(DOCUMENT SECTION)

Most ways of letting an LLM drive a browser hand it a screenshot and ask it to guess where to click. That burns vision tokens and breaks the moment a layout shifts. This server takes the opposite route: it feeds the model Playwright's accessibility tree, so the page arrives as named, structured elements the LLM can reference directly. Actions become deterministic rather than coordinate-guessing — which is also why the same logic powers self-healing tests.
What Sets It Apart
- Accessibility-tree snapshots instead of pixels mean no vision model is required and token cost stays low — the model works from text the way a screen reader would.
- Clicks and types target semantic elements by role and name, so they survive layout changes that would defeat coordinate-based automation.
- It runs as a standard MCP server, so it drops into VS Code, Cursor, Claude Desktop, and other MCP clients without per-client glue code.

(End DOCUMENT SECTION)

» STUDY QUESTIONS:
- A) Answer these questions from the description of the browser server above:
(i) What does the server feed the model in place of a screenshot?
(ii) By what two things do clicks and types target semantic elements?
(iii) Which three MCP clients does the description name?
- B) Say whether each statement agrees with the description of the browser server above:
(i) The server needs a vision model to work.
(ii) Clicks and types aim at spots on the screen by their coordinates.
(iii) The same logic also powers self-healing tests.
- C) Extend the description of the browser server above, carrying on after its last point.

(DATA EXTRACT)

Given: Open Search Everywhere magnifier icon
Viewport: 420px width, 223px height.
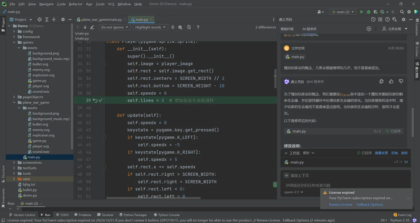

(End DATA EXTRACT)

» TASK-BY-TASK OUTPUTS:
- A)
(i) Playwright's accessibility tree.
(ii) By role and name.
(iii) VS Code, Cursor, and Claude Desktop.

- B)
(i) No: "no vision model is required"
(ii) No: "Clicks and types target semantic elements by role and name"
(iii) Yes: "which is also why the same logic powers self-healing tests"

- C)
- Persistent browser context lets one session carry state across many steps, suiting long-running autonomous workflows rather than one-shot scrapes.
Who It's For And The Trade-offs
A great fit if you want an agent that explores web apps, repairs flaky tests, or runs multi-step browsing reliably across a stable, accessible DOM. Look elsewhere if your target relies on canvas-rendered or visually-encoded content with no accessibility metadata — there the structured-snapshot approach has little to read, and a screenshot-based tool may capture more. It also assumes you are comfortable running a browser process alongside your agent.